Reproduce word for word the stretch of the Insight Ops blog post from "Forrester argues this" through "paradigm in mind.".

• **PROVIDED PASSAGE**:
━━━━━━━━

Blogs

Insight Ops: The road to a collaborative self-service model

IBM Fellow and VP, CTO for Information & Analytics Group, IBM
Big Data and Data Warehouse CTO, IBM

In a previous blog we discussed how you enable a highly collaborative and data driven organization through the concepts of multi-speed or bi-modal IT.  We then expanded on this through a discussion on the overall information and analytic lifecycle and the interaction with five persona across that lifecycle. You can read those blogs here: 

Interestingly enough, Forrester Research recently published a report titled “The False Promise of Bimodal IT” which was referenced in an article on CIO.com.

Forrester argues this paradigm is fundamentally a mistake as it creates a two class system with the implication that you have a slow moving entity focused on back office systems (IT) with a second group focused on fast roll out of digital products. From an organizational perspective the arguments being made are valid, but when I think of the bi-modal model around insights (analytics) we very much have a different paradigm in mind.

When we think of a bi-modal or multi-speed model, our focus is not on the organization construct. The focus is on how to foster a highly self-service and agile tool set for the Knowledge Worker, Data Scientist and Application developer plus a reliable and effective transition of the most promising discoveries into production where it can provide repeatable actions and value to the enterprise. Deployment of insights could be into an existing back office system or a new business process that is directly supporting the digital engagement model.

Thought about in these terms, the combination of the different phases of the information and analytic lifecycle has very similar traits to the Dev Ops method that is used to develop and deploy assets in this cloud era. It begins with finding information, accessing that information, preparing into a new representation, model development/training, deployment, monitoring, and the constant refinement and redeployment to get to a deployable analytic model capability of delivering repeatable insight. This is the “development” part of the dev ops method. The “operations” part is the deployment and execution of the analytics into the production systems. And this is not a one-time transfer. Feedback from the production systems that records the effectiveness of the analytics is needed by the creator of the analytics model to iteratively improve its behavior.

This new model will embrace and encourage an agile environment for discovery and exploration and manage the transition necessary to deploy the insight to make it actionable.

During our discussions that worked through how we actually evolve the value higher in the stack and focus on the five persona and how they collaborate on the lifecycle of information and analytics, we realized that we need to invent a Dev Ops paradigm for insight development to deployment. We are naming this paradigm the “Insight Ops” model. This new model will embrace and enable an agile environment for discovery and exploration and manage the transition necessary to deploy the insight to make it actionable.

We believe that the path forward to provide a radically simplified way of supporting this Insight Ops model requires use of social collaboration techniques and more importantly capturing information from the collaboration into a Knowledge Graph and then analyzing that graph to help guide the persona along this Insight Ops path.

http://www.ibmbigdatahub.com/sites/default/files/insightops_embed.jpgCollaboration model

The best way to start the shift to this new model is to understand how business users and data scientists work on projects.  People work in small tribes who collaborate with each other and leverage the crowd source knowledge of communities around them.  Each tribe will discover insights through iteration, conversations, as well as through known data science techniques. Individual users ask for and receive recommendations from diverse audiences and extended social networks.

━━━━━━━━

• **DATA**:
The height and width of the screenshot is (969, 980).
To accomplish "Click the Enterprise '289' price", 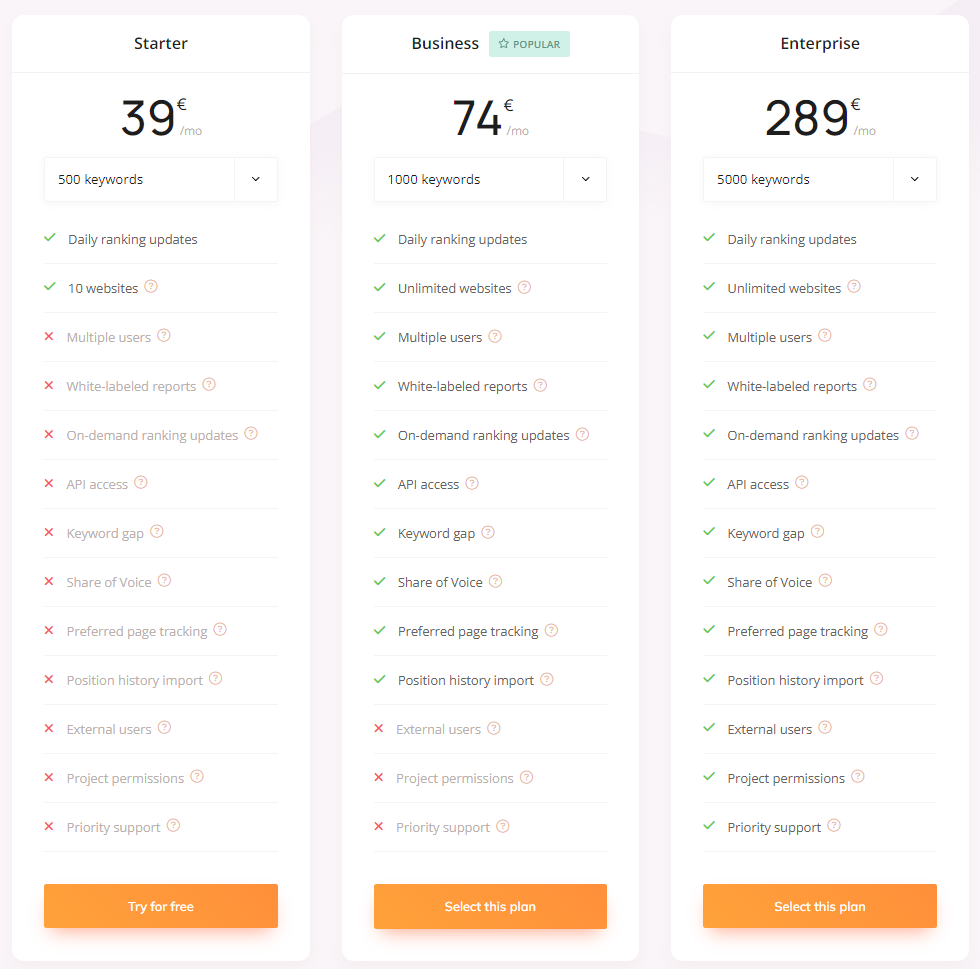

━━━━━━━━

• **EXERCISE ANSWER**:
Forrester argues this paradigm is fundamentally a mistake as it creates a two class system with the implication that you have a slow moving entity focused on back office systems (IT) with a second group focused on fast roll out of digital products. From an organizational perspective the arguments being made are valid, but when I think of the bi-modal model around insights (analytics) we very much have a different paradigm in mind.